Scaling Inclusive Digital Payments: What Policymakers and Industry Leaders Should Prioritize
If pilots like Visa’s tap to phone in Washington, D.C. are to move from promising experiments to long-term, systemic change, inclusion has to be built into digital payments policy and product design from the outset.
For policymakers, that means aligning incentives, regulations, and public programming with the day-to-day realities of Black-owned micro and small enterprises:
- Designing streamlined onboarding processes for low- and thin-file entrepreneurs so they can start accepting digital payments quickly
- Encouraging open, interoperable APIs that keep integration costs down for neighborhood retailers and service providers
- Establishing strong data protections and oversight to guard against algorithmic bias in underwriting and risk scoring
- Leveraging public procurement to favor vendors that support digital payment acceptance and to fund local training hubs for tap to phone and other technologies
On the industry side, payment networks, processors, and banks are under pressure to turn pilot insights into scalable models that serve even the smallest merchants sustainably. That involves close, ongoing collaboration with community advocates, local financial institutions, and merchant associations to co-design solutions that account for cash-flow cycles, language preferences, device limitations, and connectivity constraints.

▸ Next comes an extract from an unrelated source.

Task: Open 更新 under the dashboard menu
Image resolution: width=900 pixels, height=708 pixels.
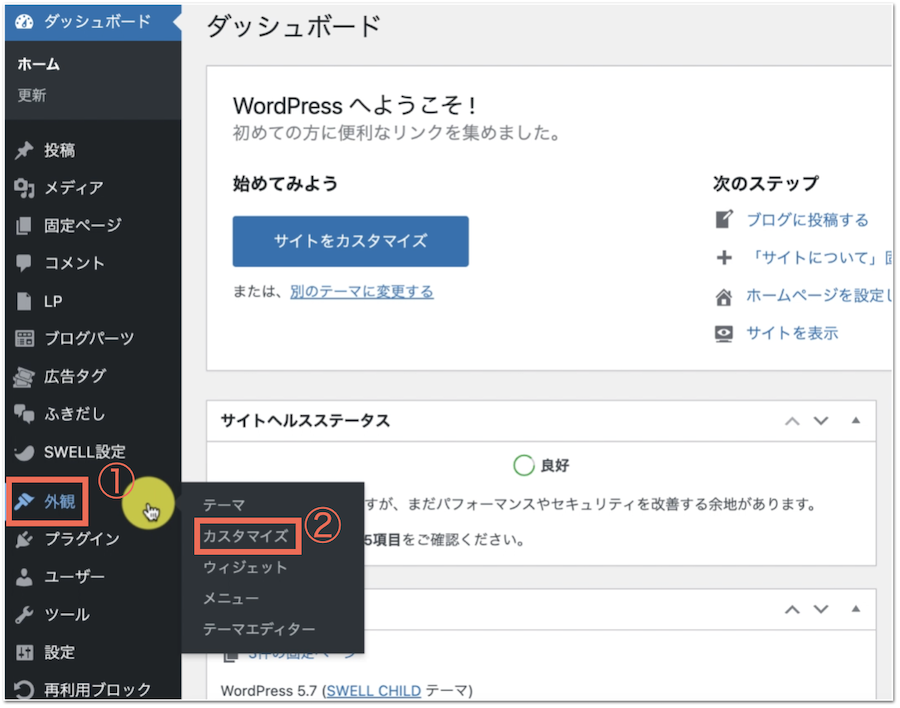Action: tap(32, 96)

Key actions for industry leaders include:
- Embedding financial and digital education into every rollout—from account opening and KYC to chargeback handling and fraud prevention
- Reducing entry barriers with zero-fee or low-fee trial periods, shared-risk pricing structures, and refurbished smartphones or tablets for eligible merchants
- Publishing clear metrics on merchant adoption, transaction growth, and survival rates for Black-owned businesses using tap to phone and similar tools
- Standardizing support and customer service with live, multilingual assistance during evenings, weekends, and other peak trading windows
| Priority Area | Lead Actor | Immediate Action |
|---|---|---|
| Regulatory Clarity | Policymakers | Issue clear guidance on mobile POS and tap to phone compliance |
| Merchant Onboarding | Payment Networks | Launch fast-track enrollment programs for Black-owned SMEs |
| Capacity Building | Local Banks & CDFIs | Bundle micro-credit with training in digital payments and bookkeeping |
| Impact Tracking | Industry Coalitions | Publish annual financial inclusion and performance scorecards |
When public and private stakeholders move in sync—centered on equity rather than one-size-fits-all solutions—digital payments can evolve from a basic utility into a genuine driver of wealth-building for underserved communities.
The Road Ahead for Tap to Phone and Inclusive Commerce
As Visa’s first U.S. tap to phone pilot unfolds in Washington, D.C., it represents an important test case for how contactless, smartphone-based payments can broaden access to digital commerce for Black-owned small businesses. Over the coming months and years, observers will be watching for tangible outcomes: stronger and more stable revenues, deeper customer loyalty, improved record-keeping, and greater resilience in the face of economic shocks.
If the initiative continues to deliver on its early promise, it could serve as a model for replicating similar programs in other cities and underserved regions—rural main streets, tribal communities, immigrant business corridors, and more. In that scenario, tap to phone would stand not only as a modern payment convenience but also as part of a broader toolkit for economic inclusion.